(Problem statement):
Retype every line from the one containing "Image resolution: width=767" through the last line of the records below, both included; leave out the pictures.

[Data listing Boundary: Start]

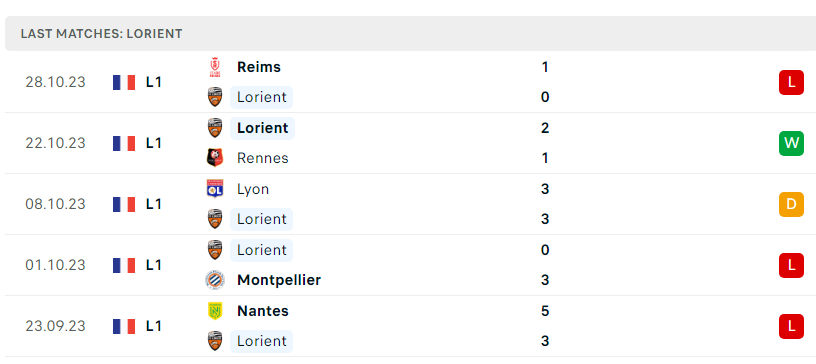Click red L badge for Reims match
The image size is (816, 364).
[791, 82]
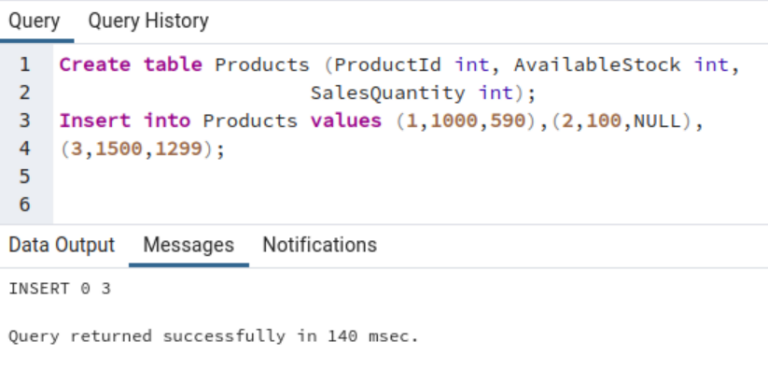Click line number 4 in the gutter

click(x=24, y=148)
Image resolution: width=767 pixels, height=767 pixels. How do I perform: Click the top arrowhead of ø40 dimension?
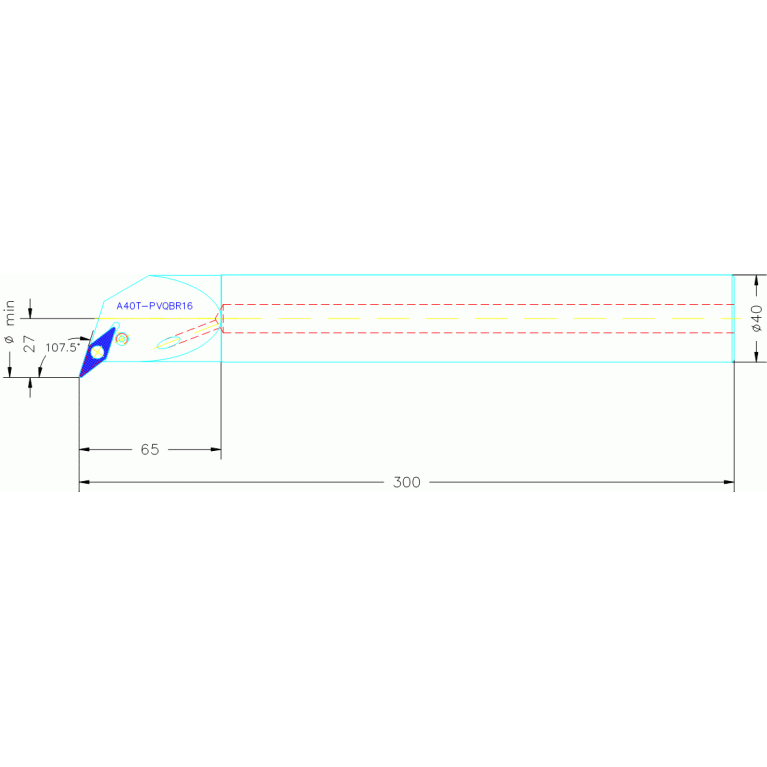click(x=756, y=280)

[Data listing Boundary: End]

(Written solution):
Image resolution: width=767 pixels, height=767 pixels. How do I perform: Click the top arrowhead of ø40 dimension?
click(x=756, y=280)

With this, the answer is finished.